SOURCE INFORMATION.
┏━━

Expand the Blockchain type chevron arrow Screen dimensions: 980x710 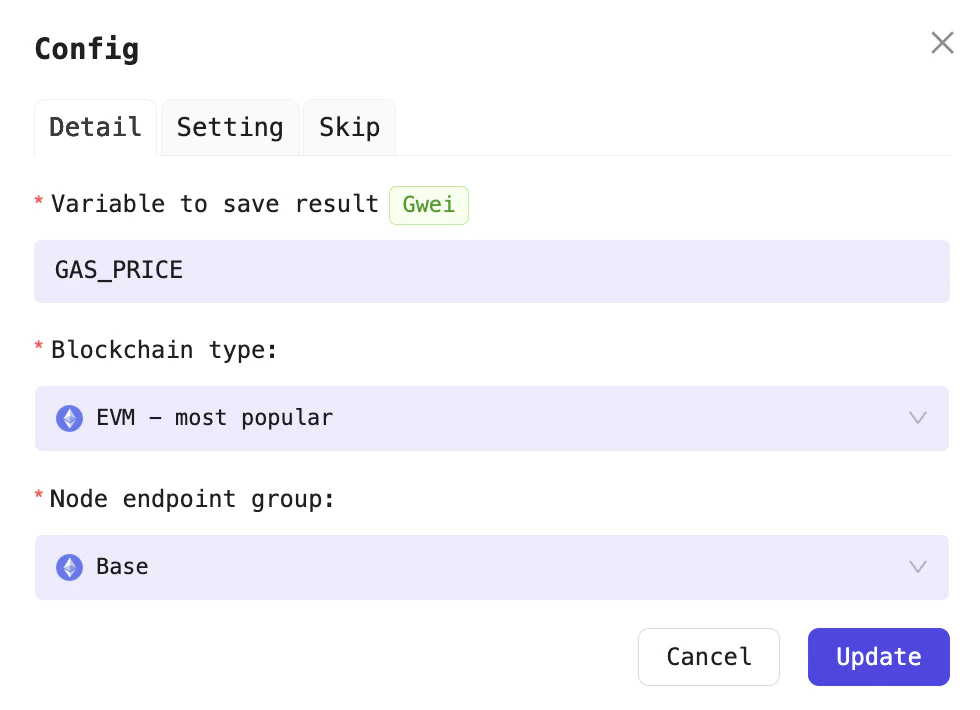pyautogui.click(x=917, y=418)
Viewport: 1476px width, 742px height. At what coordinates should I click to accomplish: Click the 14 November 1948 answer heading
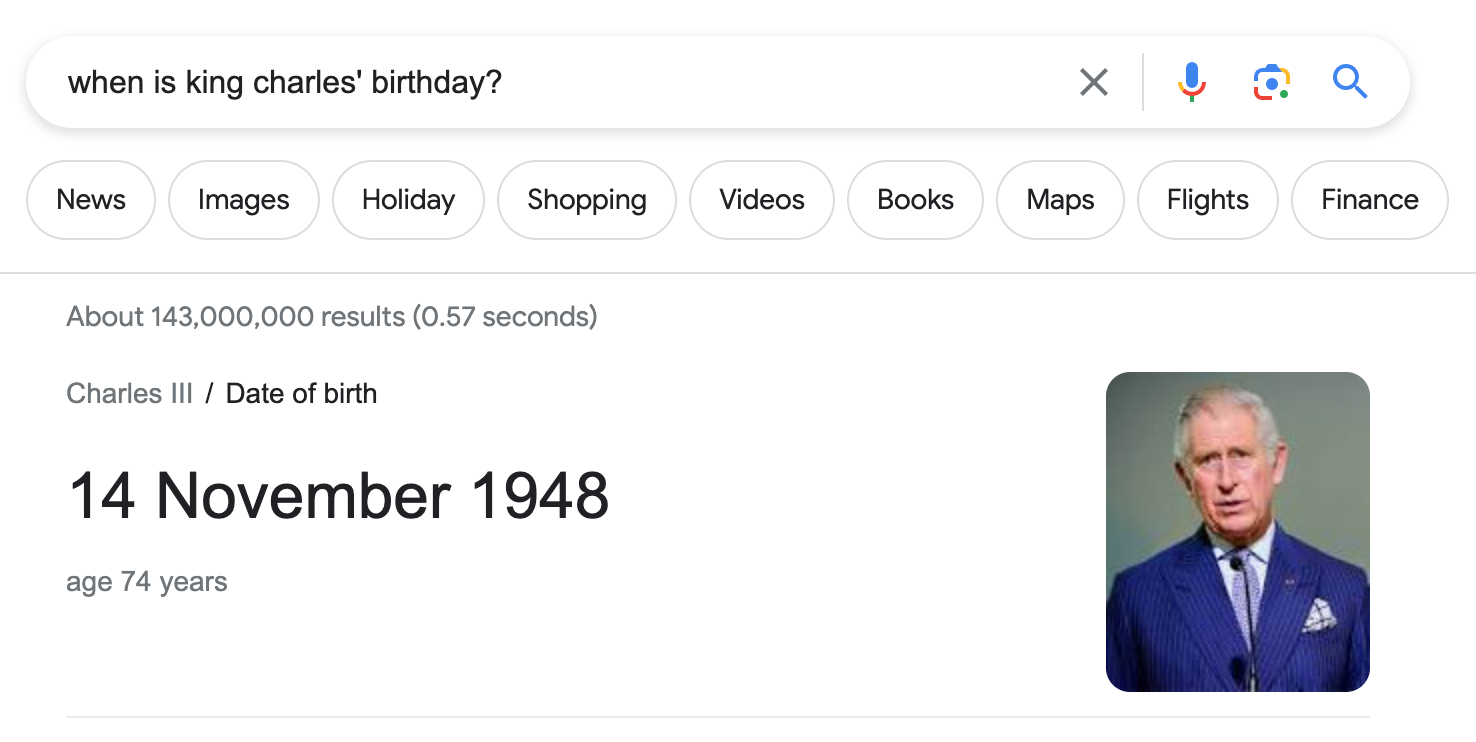339,496
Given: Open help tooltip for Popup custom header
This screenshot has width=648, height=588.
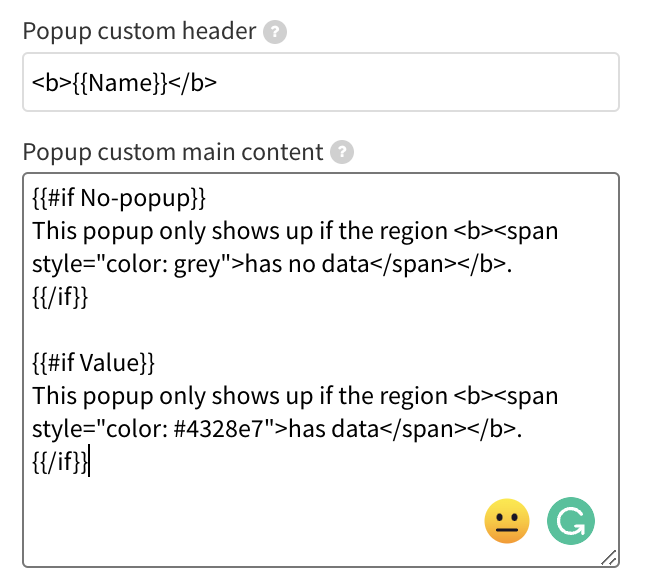Looking at the screenshot, I should 275,32.
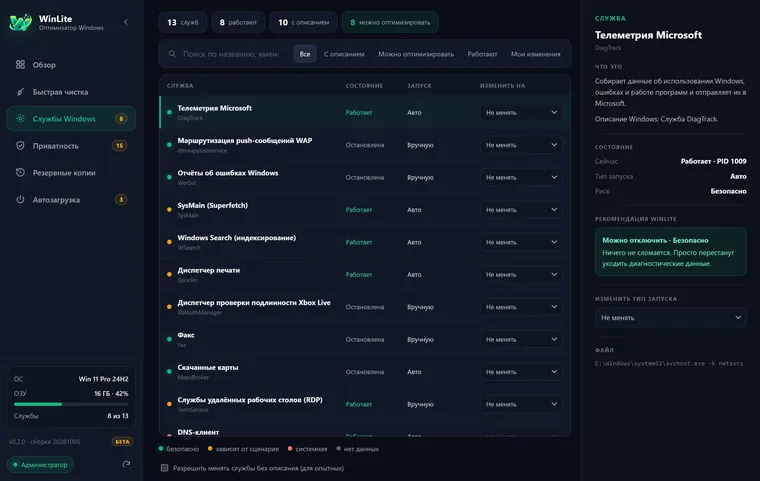The width and height of the screenshot is (760, 481).
Task: Open startup dropdown for Диспетчер печати row
Action: [x=521, y=274]
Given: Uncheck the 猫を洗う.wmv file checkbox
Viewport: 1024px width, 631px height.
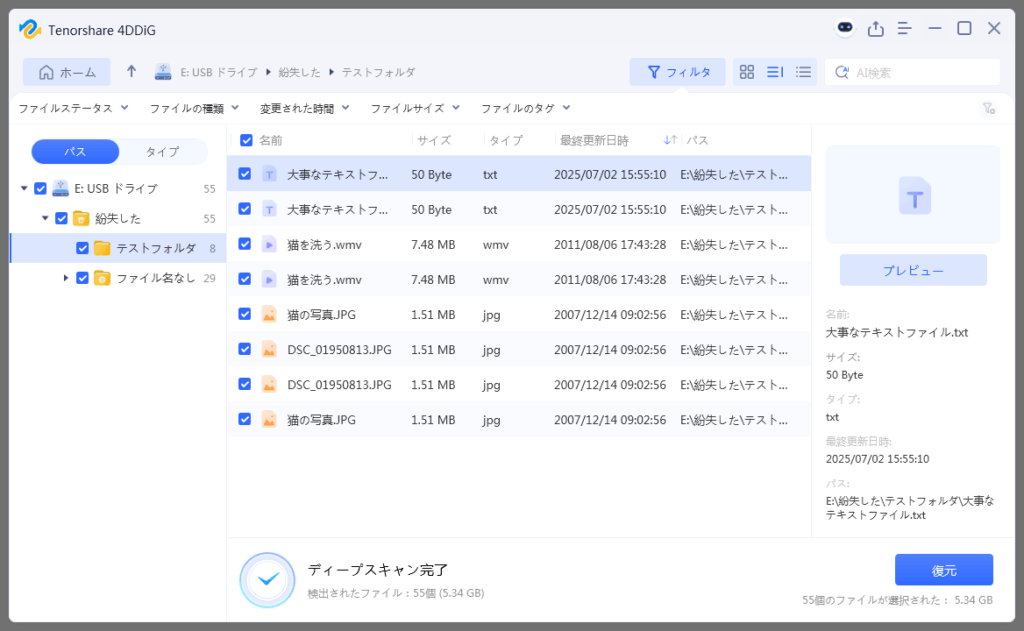Looking at the screenshot, I should point(245,244).
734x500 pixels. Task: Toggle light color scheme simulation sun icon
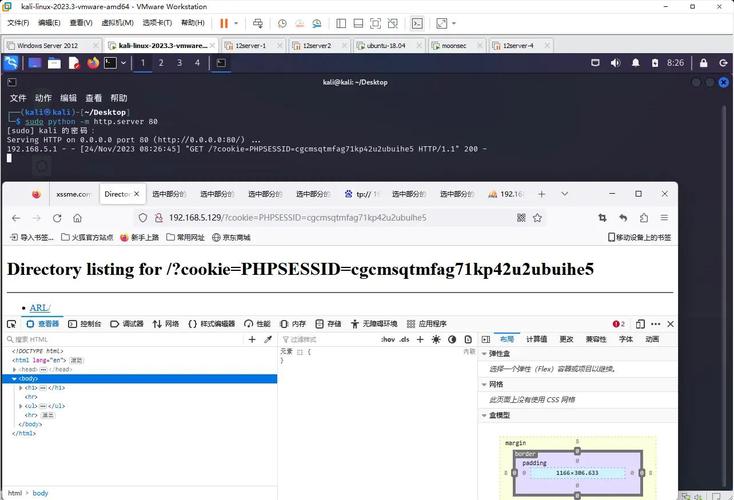(x=436, y=340)
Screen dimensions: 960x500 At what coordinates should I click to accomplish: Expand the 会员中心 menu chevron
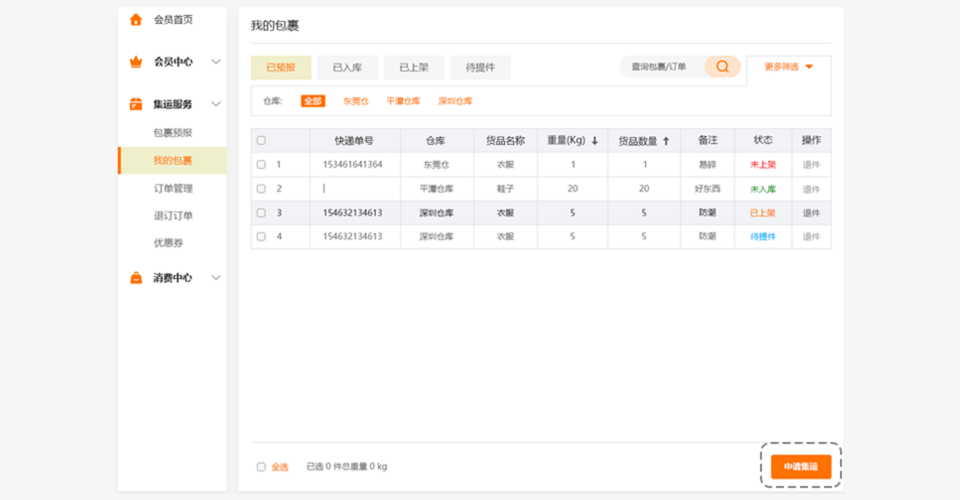pos(216,62)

┗━━

PROBLEM DESCRIPTION. If a line of the data includes the word "Given", it counts; give how many lines do, as a bare number.

EXERCISE SOLUTION. 2